Copy all of the entries below word for word.

-- Begin --

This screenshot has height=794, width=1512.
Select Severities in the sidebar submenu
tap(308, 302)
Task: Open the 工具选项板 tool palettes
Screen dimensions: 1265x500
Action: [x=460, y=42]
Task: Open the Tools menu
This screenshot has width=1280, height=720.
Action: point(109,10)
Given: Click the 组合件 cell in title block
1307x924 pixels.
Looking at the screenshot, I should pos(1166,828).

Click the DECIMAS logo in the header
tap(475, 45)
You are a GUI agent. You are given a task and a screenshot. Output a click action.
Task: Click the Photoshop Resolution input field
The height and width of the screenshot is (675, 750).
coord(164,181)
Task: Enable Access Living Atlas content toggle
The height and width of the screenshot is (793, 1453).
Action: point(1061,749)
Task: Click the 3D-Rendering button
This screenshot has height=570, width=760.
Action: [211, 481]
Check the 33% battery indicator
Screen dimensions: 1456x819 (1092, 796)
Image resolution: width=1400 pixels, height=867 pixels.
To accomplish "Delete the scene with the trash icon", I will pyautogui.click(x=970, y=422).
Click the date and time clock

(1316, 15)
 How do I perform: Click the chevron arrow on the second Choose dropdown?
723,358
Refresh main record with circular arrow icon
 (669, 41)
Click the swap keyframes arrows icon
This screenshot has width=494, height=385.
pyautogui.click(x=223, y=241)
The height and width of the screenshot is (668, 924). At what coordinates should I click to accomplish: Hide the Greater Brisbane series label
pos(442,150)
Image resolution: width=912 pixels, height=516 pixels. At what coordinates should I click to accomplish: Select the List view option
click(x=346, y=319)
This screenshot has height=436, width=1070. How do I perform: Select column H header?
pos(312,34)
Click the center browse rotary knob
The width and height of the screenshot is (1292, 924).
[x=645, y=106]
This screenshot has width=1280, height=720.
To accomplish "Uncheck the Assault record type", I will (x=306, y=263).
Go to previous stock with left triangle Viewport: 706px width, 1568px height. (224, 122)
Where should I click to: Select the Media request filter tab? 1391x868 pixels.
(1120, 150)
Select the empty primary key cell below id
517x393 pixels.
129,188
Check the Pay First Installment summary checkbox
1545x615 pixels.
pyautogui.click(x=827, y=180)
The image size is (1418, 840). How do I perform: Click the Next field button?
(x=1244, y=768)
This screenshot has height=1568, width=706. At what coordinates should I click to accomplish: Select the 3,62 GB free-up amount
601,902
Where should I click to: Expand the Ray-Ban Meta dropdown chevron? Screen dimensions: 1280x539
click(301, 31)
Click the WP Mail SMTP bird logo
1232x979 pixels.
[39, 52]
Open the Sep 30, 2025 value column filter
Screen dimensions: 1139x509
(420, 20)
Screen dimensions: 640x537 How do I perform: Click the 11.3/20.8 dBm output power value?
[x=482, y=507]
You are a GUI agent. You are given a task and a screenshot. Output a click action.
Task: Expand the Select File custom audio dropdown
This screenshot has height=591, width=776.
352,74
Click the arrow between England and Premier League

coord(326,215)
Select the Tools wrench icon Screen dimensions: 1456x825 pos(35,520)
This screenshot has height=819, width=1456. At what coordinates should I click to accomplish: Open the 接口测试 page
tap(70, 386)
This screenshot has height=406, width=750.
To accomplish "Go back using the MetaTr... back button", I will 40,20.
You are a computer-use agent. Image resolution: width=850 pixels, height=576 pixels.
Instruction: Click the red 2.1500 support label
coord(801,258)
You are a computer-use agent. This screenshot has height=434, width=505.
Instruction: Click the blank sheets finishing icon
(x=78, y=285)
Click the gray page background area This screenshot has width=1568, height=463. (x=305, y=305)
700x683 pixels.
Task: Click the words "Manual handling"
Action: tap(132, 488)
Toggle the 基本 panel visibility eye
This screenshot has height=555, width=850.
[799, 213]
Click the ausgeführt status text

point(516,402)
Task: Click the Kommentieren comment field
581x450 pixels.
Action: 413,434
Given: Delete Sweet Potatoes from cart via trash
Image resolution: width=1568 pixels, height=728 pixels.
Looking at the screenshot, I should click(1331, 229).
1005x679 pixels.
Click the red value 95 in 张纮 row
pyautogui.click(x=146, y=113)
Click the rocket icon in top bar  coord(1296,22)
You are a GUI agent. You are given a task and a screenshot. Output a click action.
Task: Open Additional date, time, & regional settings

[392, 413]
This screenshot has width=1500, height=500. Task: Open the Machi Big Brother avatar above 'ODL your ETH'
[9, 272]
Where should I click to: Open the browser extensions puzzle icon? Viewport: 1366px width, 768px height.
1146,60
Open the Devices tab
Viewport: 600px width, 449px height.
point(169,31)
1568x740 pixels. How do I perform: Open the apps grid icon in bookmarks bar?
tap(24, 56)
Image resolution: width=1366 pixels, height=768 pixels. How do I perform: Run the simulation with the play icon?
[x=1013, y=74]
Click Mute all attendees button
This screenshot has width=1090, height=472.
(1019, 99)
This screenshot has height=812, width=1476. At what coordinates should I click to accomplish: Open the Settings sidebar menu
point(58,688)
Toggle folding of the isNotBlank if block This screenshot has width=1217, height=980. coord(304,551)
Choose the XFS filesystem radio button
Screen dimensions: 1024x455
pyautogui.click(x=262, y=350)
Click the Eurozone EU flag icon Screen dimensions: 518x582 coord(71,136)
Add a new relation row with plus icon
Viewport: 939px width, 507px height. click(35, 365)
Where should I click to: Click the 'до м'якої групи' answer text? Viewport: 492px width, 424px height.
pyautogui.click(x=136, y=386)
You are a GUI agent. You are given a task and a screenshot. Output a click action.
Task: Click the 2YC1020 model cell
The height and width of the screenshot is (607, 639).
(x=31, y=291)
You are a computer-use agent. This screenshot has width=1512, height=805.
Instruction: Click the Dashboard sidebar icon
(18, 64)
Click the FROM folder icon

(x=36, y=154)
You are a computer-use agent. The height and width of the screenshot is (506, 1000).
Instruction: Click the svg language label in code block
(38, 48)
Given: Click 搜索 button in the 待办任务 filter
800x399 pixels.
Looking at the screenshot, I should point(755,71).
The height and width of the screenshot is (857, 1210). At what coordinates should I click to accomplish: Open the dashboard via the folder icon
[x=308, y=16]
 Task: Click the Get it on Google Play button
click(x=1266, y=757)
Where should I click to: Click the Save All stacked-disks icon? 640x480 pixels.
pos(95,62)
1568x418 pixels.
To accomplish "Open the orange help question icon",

-- End --

▶ **Final result**
This screenshot has height=794, width=1512.
Select Severities in the sidebar submenu
tap(308, 302)
Task: Open the 工具选项板 tool palettes
Screen dimensions: 1265x500
Action: [x=460, y=42]
Task: Open the Tools menu
This screenshot has width=1280, height=720.
Action: point(109,10)
Given: Click the 组合件 cell in title block
1307x924 pixels.
Looking at the screenshot, I should pos(1166,828).

Click the DECIMAS logo in the header
tap(475, 45)
You are a GUI agent. You are given a task and a screenshot. Output a click action.
Task: Click the Photoshop Resolution input field
The height and width of the screenshot is (675, 750).
coord(164,181)
Task: Enable Access Living Atlas content toggle
The height and width of the screenshot is (793, 1453).
Action: point(1061,749)
Task: Click the 3D-Rendering button
This screenshot has height=570, width=760.
Action: [211, 481]
Check the 33% battery indicator
Screen dimensions: 1456x819 (1092, 796)
Image resolution: width=1400 pixels, height=867 pixels.
To accomplish "Delete the scene with the trash icon", I will pyautogui.click(x=970, y=422).
Click the date and time clock

(1316, 15)
 How do I perform: Click the chevron arrow on the second Choose dropdown?
723,358
Refresh main record with circular arrow icon
 (669, 41)
Click the swap keyframes arrows icon
This screenshot has width=494, height=385.
pyautogui.click(x=223, y=241)
The height and width of the screenshot is (668, 924). At what coordinates should I click to accomplish: Hide the Greater Brisbane series label
pos(442,150)
Image resolution: width=912 pixels, height=516 pixels. At what coordinates should I click to accomplish: Select the List view option
click(x=346, y=319)
This screenshot has height=436, width=1070. How do I perform: Select column H header?
pos(312,34)
Click the center browse rotary knob
The width and height of the screenshot is (1292, 924).
[x=645, y=106]
This screenshot has width=1280, height=720.
To accomplish "Uncheck the Assault record type", I will (x=306, y=263).
Go to previous stock with left triangle Viewport: 706px width, 1568px height. (224, 122)
Where should I click to: Select the Media request filter tab? 1391x868 pixels.
(1120, 150)
Select the empty primary key cell below id
517x393 pixels.
129,188
Check the Pay First Installment summary checkbox
1545x615 pixels.
pyautogui.click(x=827, y=180)
The image size is (1418, 840). How do I perform: Click the Next field button?
(x=1244, y=768)
This screenshot has height=1568, width=706. At what coordinates should I click to accomplish: Select the 3,62 GB free-up amount
601,902
Where should I click to: Expand the Ray-Ban Meta dropdown chevron? Screen dimensions: 1280x539
click(301, 31)
Click the WP Mail SMTP bird logo
1232x979 pixels.
[39, 52]
Open the Sep 30, 2025 value column filter
Screen dimensions: 1139x509
(420, 20)
Screen dimensions: 640x537 How do I perform: Click the 11.3/20.8 dBm output power value?
[x=482, y=507]
You are a GUI agent. You are given a task and a screenshot. Output a click action.
Task: Expand the Select File custom audio dropdown
This screenshot has height=591, width=776.
352,74
Click the arrow between England and Premier League

coord(326,215)
Select the Tools wrench icon Screen dimensions: 1456x825 pos(35,520)
This screenshot has height=819, width=1456. At what coordinates should I click to accomplish: Open the 接口测试 page
tap(70, 386)
This screenshot has height=406, width=750.
To accomplish "Go back using the MetaTr... back button", I will 40,20.
You are a computer-use agent. Image resolution: width=850 pixels, height=576 pixels.
Instruction: Click the red 2.1500 support label
coord(801,258)
You are a computer-use agent. This screenshot has height=434, width=505.
Instruction: Click the blank sheets finishing icon
(x=78, y=285)
Click the gray page background area This screenshot has width=1568, height=463. (x=305, y=305)
700x683 pixels.
Task: Click the words "Manual handling"
Action: tap(132, 488)
Toggle the 基本 panel visibility eye
This screenshot has height=555, width=850.
[799, 213]
Click the ausgeführt status text

point(516,402)
Task: Click the Kommentieren comment field
581x450 pixels.
Action: 413,434
Given: Delete Sweet Potatoes from cart via trash
Image resolution: width=1568 pixels, height=728 pixels.
Looking at the screenshot, I should click(1331, 229).
1005x679 pixels.
Click the red value 95 in 张纮 row
pyautogui.click(x=146, y=113)
Click the rocket icon in top bar  coord(1296,22)
You are a GUI agent. You are given a task and a screenshot. Output a click action.
Task: Open Additional date, time, & regional settings

[392, 413]
This screenshot has width=1500, height=500. Task: Open the Machi Big Brother avatar above 'ODL your ETH'
[9, 272]
Where should I click to: Open the browser extensions puzzle icon? Viewport: 1366px width, 768px height.
1146,60
Open the Devices tab
Viewport: 600px width, 449px height.
point(169,31)
1568x740 pixels. How do I perform: Open the apps grid icon in bookmarks bar?
tap(24, 56)
Image resolution: width=1366 pixels, height=768 pixels. How do I perform: Run the simulation with the play icon?
[x=1013, y=74]
Click Mute all attendees button
This screenshot has width=1090, height=472.
(1019, 99)
This screenshot has height=812, width=1476. At what coordinates should I click to accomplish: Open the Settings sidebar menu
point(58,688)
Toggle folding of the isNotBlank if block This screenshot has width=1217, height=980. coord(304,551)
Choose the XFS filesystem radio button
Screen dimensions: 1024x455
pyautogui.click(x=262, y=350)
Click the Eurozone EU flag icon Screen dimensions: 518x582 coord(71,136)
Add a new relation row with plus icon
Viewport: 939px width, 507px height. click(35, 365)
Where should I click to: Click the 'до м'якої групи' answer text? Viewport: 492px width, 424px height.
pyautogui.click(x=136, y=386)
You are a GUI agent. You are given a task and a screenshot. Output a click action.
Task: Click the 2YC1020 model cell
The height and width of the screenshot is (607, 639).
(x=31, y=291)
You are a computer-use agent. This screenshot has width=1512, height=805.
Instruction: Click the Dashboard sidebar icon
(18, 64)
Click the FROM folder icon

(x=36, y=154)
You are a computer-use agent. The height and width of the screenshot is (506, 1000).
Instruction: Click the svg language label in code block
(38, 48)
Given: Click 搜索 button in the 待办任务 filter
800x399 pixels.
Looking at the screenshot, I should point(755,71).
The height and width of the screenshot is (857, 1210). At what coordinates should I click to accomplish: Open the dashboard via the folder icon
[x=308, y=16]
 Task: Click the Get it on Google Play button
click(x=1266, y=757)
Where should I click to: Click the Save All stacked-disks icon? 640x480 pixels.
pos(95,62)
1568x418 pixels.
To accomplish "Open the orange help question icon",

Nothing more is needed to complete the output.